▶ [任务列表]:
A: 把题解中以“这里用基数排序radixsort”开头的段落压缩成要点列表，保留其主要事实。
B: 原样复述题解中从“Given an unsorted”到“in O(n) complexity.”的部分。

▶ [题解页面]:
+++

Longest Consecutive Sequence 题解

题目来源：

Given an unsorted array of integers, find the length of the longest consecutive
elements sequence.

For example,
Given [100, 4, 200, 1, 3, 2],
The longest consecutive elements sequence is [1, 2, 3, 4]. Return its length:
4.

Your algorithm should run in O(n) complexity.

解题思路：

利用hashmap

用一个set/map记录每个数，然后挨个找相邻的数字，每找到一个就从原set/map中去掉，直到全部遍历完毕。

    int longestConsecutive(vector<int> &num)
    {
        int result = 0;
        unordered_set<int> data(num.begin(), num.end());
        while(! data.empty())
        {
            int v = *(data.begin());
            data.erase(data.begin());
            int i = 1;
            int len = 1;
            while(data.find(v-i) != data.end())
            {
                ++len;
                data.erase(data.find(v-i));
                ++i;
            }
            i = 1;
            while(data.find(v+i) != data.end())
            {
                ++len;
                data.erase(data.find(v+i));
                ++i;
            }
            result = std::max(result, len);
        }
        return result;
    }

先利用O(n)的排序

这里用基数排序radixsort，注意基数排序中内部计数排序时注意，输入可能含有负数，因此映射的下标不能是[0,9],而是还得把负数的另外一半算上即[0,18],-9->0, 9->18.

    //-9 ---> index is 0 //9 --->index is 18
    int getBucket(int n, int base)

+++

▶ [数据集]:
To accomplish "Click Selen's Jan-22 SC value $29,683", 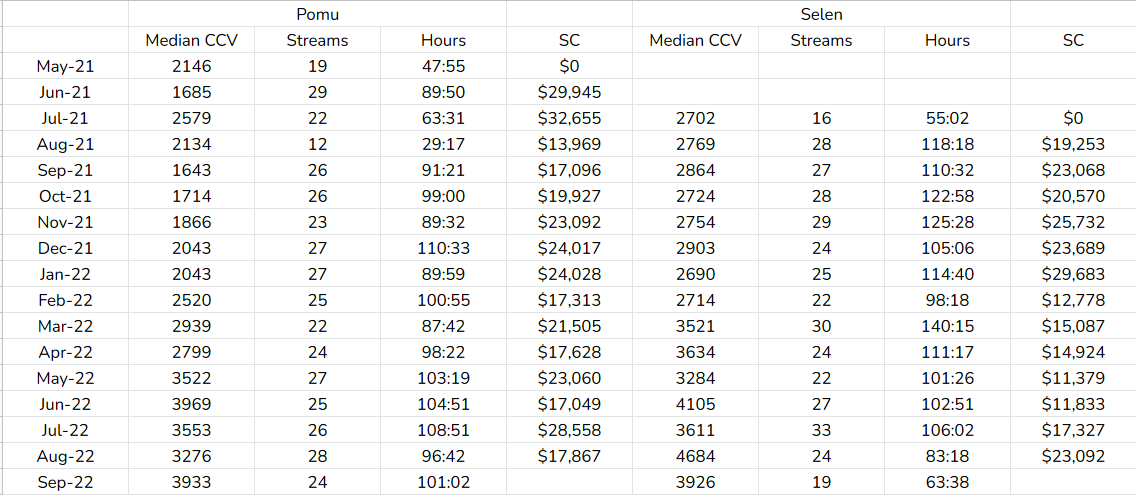I will [1073, 275].
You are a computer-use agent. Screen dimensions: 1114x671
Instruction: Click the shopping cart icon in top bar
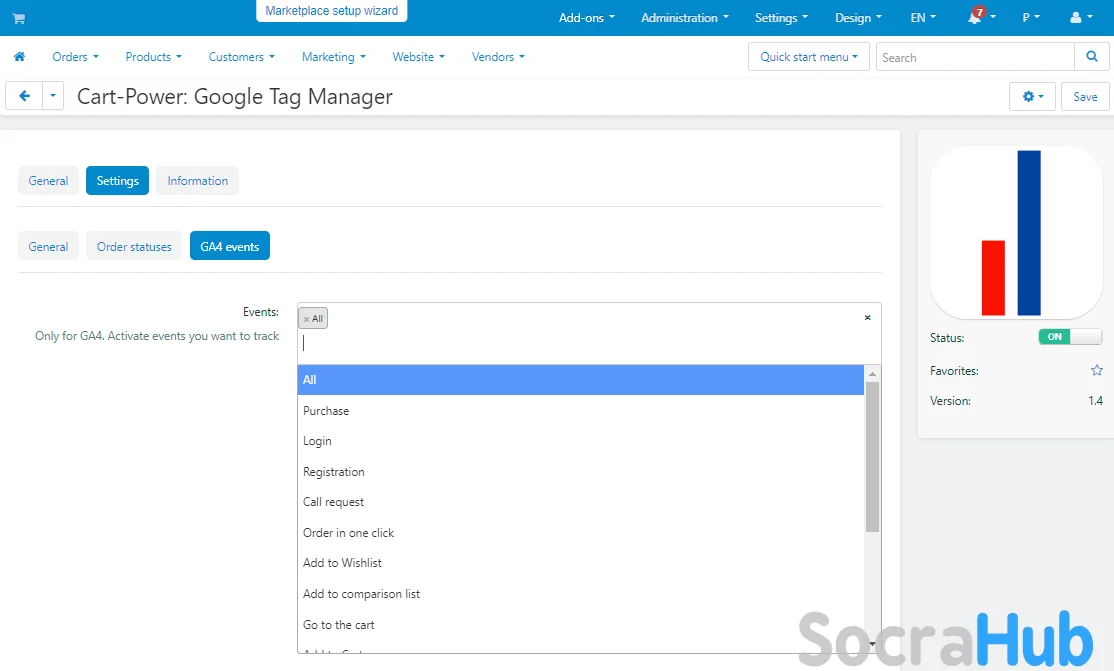pyautogui.click(x=19, y=18)
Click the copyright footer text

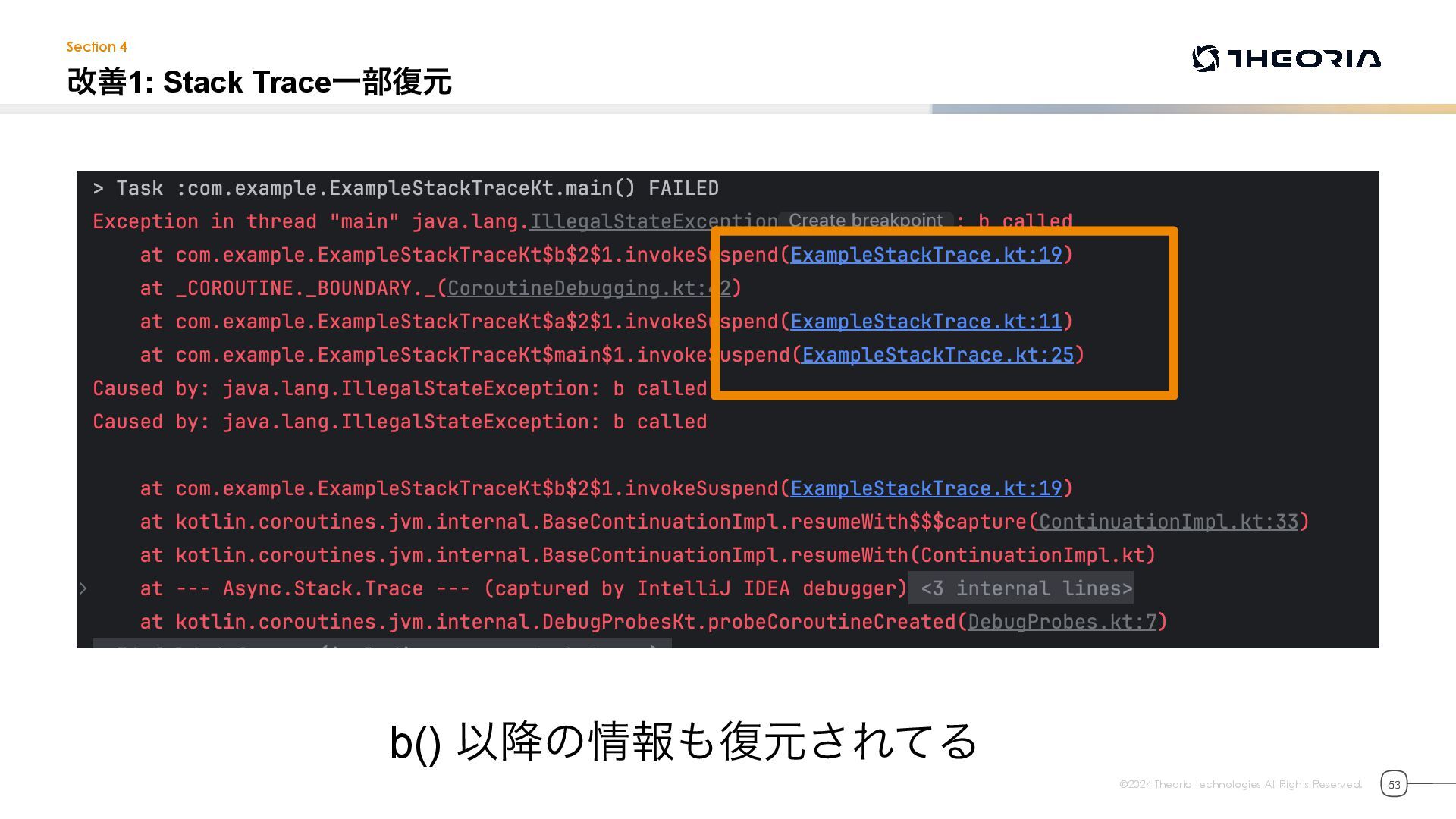click(1240, 784)
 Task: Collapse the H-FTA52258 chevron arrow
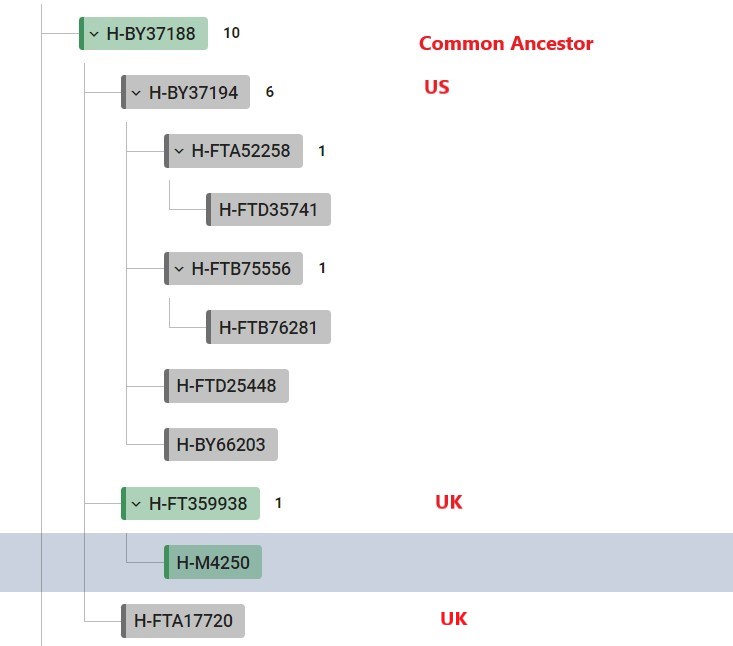point(179,151)
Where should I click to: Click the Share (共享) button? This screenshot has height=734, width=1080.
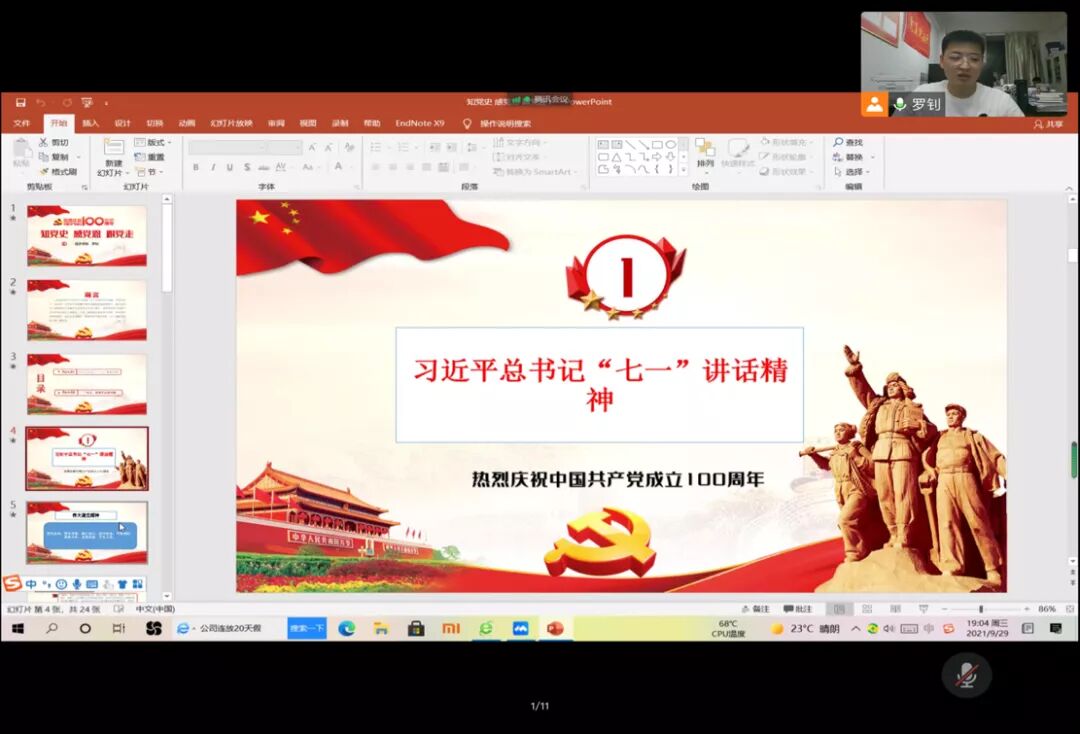tap(1048, 123)
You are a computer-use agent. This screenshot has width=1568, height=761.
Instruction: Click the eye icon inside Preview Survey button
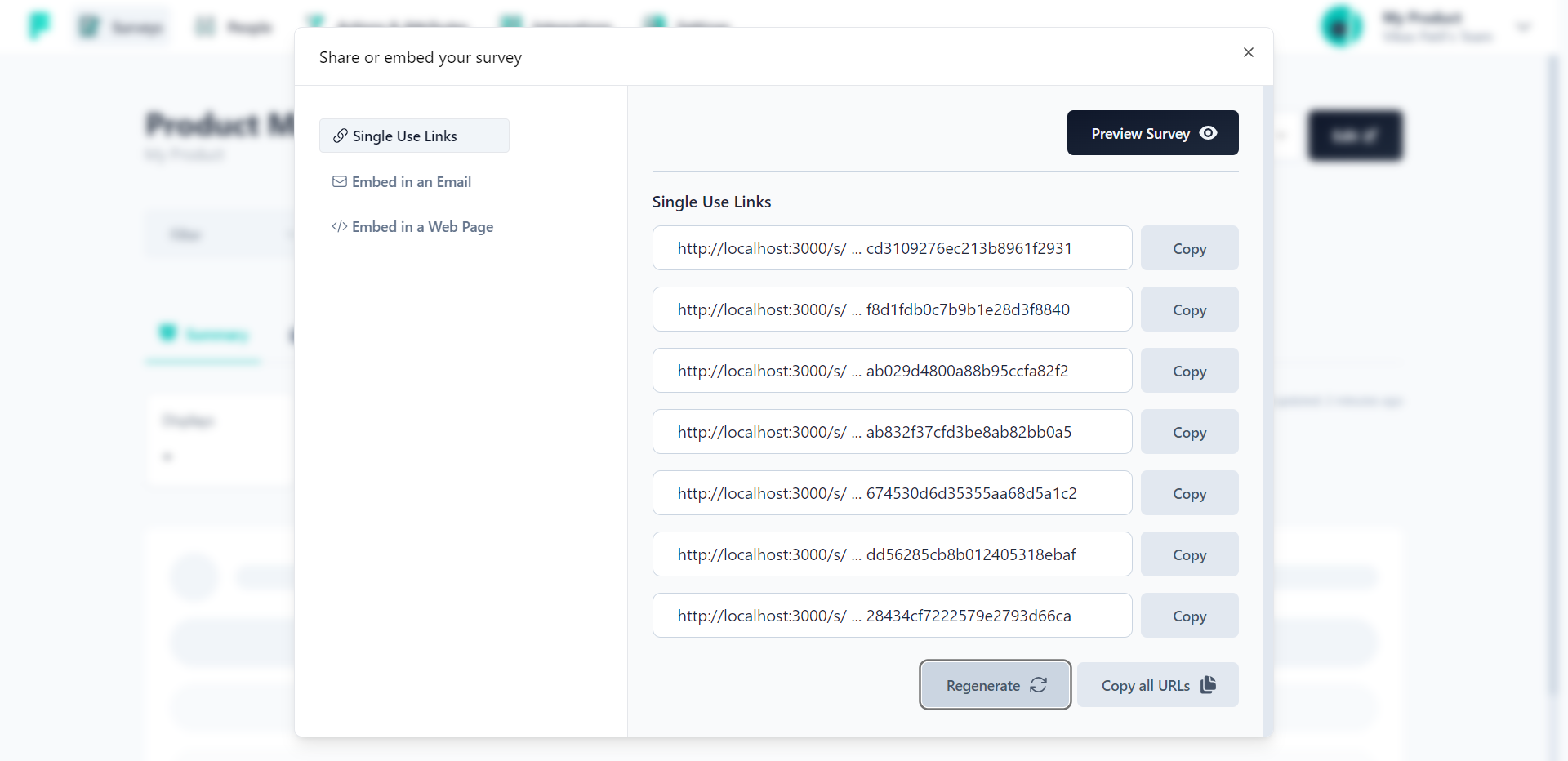pos(1209,133)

+++

▶ [参考答案]:
A:
- 采用基数排序（radixsort）。
- 其内部的计数排序要考虑输入可能含有负数。
- 因此映射下标不能只用[0,9]，而要用[0,18]，把负数部分也算上。
- 对应关系为：-9映射到0，9映射到18。

B:
Given an unsorted array of integers, find the length of the longest consecutive
elements sequence.

For example,
Given [100, 4, 200, 1, 3, 2],
The longest consecutive elements sequence is [1, 2, 3, 4]. Return its length:
4.

Your algorithm should run in O(n) complexity.